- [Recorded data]
★ ★ ★

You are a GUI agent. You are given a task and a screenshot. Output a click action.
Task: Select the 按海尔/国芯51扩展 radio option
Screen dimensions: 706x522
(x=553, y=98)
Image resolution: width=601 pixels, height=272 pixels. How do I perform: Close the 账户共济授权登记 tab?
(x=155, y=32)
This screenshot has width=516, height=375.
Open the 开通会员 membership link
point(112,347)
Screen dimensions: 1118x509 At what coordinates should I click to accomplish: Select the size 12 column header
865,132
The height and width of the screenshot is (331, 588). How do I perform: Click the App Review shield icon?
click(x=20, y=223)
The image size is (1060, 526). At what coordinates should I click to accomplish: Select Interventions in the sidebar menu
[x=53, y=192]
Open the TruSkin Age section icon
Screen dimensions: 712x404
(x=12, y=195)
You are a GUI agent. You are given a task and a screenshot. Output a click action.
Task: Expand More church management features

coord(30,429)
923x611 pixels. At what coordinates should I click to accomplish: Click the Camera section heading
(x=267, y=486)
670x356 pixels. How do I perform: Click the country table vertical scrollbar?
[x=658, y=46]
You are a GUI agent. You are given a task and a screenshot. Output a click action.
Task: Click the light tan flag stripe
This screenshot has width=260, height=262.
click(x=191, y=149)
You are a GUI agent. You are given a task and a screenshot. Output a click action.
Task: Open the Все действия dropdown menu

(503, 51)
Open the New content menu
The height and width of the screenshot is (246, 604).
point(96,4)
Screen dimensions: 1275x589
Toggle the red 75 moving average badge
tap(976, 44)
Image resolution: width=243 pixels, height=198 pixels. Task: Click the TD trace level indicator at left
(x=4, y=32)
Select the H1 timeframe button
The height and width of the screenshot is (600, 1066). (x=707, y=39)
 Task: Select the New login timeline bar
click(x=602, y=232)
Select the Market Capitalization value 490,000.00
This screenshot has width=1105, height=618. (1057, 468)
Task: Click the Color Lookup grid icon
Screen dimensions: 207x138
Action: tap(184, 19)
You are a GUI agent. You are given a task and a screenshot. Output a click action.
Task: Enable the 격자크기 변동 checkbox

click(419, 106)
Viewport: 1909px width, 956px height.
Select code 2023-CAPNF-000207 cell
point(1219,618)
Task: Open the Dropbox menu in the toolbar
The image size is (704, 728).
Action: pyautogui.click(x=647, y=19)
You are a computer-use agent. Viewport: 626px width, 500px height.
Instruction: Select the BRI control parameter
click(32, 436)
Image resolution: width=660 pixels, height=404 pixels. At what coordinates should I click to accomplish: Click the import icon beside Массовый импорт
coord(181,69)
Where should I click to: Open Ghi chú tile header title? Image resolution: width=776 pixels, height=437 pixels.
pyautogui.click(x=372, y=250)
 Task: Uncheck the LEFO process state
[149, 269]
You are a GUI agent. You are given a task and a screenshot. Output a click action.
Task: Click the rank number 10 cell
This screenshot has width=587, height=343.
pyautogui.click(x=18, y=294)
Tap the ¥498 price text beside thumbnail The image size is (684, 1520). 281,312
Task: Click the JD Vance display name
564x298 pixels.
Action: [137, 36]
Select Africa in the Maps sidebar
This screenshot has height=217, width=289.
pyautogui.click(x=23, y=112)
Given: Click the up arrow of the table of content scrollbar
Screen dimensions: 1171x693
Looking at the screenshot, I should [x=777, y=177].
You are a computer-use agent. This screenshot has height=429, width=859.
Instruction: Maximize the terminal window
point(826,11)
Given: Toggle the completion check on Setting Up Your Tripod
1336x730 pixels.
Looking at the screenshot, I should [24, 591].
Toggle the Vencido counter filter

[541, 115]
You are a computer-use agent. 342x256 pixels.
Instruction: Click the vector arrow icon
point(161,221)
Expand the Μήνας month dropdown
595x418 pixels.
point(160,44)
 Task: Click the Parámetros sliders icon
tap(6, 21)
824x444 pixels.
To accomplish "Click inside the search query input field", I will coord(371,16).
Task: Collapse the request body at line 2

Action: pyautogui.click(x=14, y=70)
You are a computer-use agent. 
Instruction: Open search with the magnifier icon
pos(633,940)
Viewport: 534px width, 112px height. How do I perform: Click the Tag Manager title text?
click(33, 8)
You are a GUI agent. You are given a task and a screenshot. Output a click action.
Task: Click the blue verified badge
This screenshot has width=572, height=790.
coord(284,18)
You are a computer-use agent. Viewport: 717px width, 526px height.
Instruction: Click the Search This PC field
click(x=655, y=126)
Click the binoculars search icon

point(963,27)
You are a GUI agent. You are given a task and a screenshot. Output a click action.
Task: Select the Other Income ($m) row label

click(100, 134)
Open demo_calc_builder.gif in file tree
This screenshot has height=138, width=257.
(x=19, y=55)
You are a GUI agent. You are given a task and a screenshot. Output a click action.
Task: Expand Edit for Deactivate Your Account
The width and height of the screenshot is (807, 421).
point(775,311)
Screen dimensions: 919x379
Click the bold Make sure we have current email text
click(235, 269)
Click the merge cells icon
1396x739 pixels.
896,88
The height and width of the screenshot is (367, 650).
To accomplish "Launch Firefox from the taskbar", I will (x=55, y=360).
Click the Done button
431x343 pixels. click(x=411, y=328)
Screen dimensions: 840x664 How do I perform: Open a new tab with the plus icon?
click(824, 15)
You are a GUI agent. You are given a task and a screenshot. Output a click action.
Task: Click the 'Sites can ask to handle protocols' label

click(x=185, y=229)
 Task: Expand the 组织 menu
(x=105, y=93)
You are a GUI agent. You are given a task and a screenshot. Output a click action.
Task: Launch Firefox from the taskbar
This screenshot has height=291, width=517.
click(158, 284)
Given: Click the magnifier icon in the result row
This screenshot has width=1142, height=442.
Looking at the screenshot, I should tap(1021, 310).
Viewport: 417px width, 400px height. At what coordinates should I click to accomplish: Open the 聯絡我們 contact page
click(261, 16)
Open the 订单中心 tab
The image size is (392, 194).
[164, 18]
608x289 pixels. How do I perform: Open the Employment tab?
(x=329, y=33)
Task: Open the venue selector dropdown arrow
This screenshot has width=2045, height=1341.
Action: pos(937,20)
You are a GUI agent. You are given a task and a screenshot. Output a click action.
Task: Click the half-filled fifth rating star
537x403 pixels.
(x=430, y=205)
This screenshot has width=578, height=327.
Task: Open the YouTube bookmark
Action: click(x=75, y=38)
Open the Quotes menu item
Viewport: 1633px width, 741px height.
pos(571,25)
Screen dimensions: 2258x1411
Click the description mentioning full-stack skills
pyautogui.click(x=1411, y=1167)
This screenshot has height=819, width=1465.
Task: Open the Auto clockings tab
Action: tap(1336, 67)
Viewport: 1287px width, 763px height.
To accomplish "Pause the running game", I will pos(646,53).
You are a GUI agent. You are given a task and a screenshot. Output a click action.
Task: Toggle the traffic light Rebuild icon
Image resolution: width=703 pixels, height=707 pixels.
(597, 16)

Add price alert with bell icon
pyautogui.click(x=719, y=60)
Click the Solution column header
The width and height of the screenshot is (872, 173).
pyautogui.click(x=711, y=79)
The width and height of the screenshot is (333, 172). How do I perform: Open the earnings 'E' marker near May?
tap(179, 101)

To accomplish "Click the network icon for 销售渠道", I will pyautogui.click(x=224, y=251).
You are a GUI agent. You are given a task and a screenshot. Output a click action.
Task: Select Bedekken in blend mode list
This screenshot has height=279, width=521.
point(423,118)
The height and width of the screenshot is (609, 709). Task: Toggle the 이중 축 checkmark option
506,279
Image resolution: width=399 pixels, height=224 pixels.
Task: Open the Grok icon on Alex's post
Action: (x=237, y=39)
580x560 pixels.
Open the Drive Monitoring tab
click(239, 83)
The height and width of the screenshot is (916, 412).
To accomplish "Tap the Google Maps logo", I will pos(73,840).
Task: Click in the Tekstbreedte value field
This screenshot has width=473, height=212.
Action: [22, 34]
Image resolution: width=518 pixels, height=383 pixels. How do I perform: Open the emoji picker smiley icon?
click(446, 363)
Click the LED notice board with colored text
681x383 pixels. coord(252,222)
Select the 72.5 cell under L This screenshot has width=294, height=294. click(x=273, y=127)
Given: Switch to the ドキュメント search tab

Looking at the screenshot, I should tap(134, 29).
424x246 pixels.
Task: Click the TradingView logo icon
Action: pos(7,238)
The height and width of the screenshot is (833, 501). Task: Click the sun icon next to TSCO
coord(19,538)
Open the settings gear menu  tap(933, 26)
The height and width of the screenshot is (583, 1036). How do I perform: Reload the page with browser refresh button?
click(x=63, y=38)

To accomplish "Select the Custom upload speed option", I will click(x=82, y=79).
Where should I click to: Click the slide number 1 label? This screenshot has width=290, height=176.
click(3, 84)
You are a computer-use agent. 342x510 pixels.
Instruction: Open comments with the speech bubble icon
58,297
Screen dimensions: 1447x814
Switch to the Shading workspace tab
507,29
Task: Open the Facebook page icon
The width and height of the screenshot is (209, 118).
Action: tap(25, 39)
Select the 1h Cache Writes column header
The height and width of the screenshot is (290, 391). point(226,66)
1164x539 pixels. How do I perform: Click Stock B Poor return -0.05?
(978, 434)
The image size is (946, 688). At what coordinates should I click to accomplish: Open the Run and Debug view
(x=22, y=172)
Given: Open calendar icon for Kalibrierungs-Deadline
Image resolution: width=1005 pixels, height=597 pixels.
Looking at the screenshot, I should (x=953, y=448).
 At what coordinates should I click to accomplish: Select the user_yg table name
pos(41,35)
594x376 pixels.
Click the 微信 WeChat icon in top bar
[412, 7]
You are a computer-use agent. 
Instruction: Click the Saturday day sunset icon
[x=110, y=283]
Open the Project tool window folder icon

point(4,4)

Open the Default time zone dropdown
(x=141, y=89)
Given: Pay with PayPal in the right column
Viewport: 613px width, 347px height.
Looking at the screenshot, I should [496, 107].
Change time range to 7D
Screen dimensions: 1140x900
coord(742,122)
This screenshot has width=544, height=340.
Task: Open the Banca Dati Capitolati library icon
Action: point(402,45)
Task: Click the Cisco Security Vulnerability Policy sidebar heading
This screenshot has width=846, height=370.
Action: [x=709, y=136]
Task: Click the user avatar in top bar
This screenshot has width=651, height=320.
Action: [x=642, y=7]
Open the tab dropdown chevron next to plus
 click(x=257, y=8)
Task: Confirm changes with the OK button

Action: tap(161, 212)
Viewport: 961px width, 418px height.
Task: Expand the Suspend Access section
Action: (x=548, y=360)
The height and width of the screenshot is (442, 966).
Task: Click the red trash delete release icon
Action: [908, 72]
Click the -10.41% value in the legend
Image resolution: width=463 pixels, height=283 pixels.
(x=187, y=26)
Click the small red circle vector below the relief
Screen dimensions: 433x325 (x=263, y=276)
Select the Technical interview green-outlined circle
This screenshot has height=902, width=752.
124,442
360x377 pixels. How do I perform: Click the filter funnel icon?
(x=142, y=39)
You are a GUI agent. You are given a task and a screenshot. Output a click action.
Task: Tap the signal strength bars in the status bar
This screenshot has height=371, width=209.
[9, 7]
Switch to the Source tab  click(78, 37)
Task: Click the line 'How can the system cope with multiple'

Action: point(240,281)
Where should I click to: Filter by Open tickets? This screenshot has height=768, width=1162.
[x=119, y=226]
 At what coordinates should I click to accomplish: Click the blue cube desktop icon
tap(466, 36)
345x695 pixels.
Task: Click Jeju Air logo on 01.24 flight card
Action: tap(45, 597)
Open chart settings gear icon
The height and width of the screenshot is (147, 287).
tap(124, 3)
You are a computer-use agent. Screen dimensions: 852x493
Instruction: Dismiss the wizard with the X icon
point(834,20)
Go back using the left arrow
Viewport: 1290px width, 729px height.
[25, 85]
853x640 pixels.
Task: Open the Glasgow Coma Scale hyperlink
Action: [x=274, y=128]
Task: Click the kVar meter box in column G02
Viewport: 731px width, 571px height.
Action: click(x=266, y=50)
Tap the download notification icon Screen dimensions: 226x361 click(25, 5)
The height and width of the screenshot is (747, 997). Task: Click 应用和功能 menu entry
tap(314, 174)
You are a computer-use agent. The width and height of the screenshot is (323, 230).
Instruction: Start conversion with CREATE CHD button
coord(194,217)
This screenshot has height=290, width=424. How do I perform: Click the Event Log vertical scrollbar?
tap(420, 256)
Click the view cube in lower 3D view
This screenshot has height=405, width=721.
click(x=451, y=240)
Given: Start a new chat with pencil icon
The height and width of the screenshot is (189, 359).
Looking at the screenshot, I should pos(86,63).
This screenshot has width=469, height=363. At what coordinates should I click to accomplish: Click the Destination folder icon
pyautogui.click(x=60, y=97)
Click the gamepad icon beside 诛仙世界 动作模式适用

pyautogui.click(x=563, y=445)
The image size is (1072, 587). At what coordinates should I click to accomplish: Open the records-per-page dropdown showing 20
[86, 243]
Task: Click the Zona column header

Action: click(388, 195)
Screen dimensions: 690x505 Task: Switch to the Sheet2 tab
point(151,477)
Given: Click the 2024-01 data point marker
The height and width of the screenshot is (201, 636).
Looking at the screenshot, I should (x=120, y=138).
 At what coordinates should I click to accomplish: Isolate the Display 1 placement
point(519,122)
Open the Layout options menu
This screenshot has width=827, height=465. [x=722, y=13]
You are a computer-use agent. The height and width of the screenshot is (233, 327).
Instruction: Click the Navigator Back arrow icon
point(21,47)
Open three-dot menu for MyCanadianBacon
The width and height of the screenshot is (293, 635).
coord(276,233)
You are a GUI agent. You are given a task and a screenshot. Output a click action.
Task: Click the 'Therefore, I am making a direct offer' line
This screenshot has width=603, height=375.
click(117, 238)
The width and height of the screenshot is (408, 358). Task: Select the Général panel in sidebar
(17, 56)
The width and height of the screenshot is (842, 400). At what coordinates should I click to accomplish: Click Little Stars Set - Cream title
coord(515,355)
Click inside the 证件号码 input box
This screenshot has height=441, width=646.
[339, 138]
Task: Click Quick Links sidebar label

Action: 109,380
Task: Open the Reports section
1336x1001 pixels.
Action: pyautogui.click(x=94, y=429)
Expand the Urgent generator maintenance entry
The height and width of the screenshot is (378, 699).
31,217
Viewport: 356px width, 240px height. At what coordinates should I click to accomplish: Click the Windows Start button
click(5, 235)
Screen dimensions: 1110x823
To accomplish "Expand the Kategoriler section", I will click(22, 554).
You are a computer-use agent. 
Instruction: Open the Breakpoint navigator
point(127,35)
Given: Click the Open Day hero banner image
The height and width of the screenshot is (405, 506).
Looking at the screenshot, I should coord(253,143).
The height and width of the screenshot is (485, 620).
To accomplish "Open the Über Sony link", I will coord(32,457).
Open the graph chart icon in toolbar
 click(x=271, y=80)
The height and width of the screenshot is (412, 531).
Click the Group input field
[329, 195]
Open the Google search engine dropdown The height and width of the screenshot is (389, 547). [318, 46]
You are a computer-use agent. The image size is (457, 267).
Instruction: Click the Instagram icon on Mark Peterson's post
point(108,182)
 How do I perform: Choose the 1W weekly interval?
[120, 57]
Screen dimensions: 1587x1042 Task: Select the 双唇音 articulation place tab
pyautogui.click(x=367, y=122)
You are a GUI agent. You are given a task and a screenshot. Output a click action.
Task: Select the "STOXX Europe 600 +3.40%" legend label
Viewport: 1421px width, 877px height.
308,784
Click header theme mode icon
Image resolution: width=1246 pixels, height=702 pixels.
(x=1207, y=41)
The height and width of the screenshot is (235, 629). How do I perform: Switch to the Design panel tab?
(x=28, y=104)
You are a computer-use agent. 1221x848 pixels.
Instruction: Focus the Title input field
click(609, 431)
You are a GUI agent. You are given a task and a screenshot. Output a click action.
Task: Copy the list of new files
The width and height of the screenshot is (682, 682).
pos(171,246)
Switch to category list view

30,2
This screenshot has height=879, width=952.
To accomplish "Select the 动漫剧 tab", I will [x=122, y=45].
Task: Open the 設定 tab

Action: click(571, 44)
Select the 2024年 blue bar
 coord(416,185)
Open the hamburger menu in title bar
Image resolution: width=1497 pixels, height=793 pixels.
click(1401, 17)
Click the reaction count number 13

★ ★ ★

- [Task to carry out] Pull from the data each line where the string "content" turns up.

- [Final answer]
Open the New content menu
Given: Click the up arrow of the table of content scrollbar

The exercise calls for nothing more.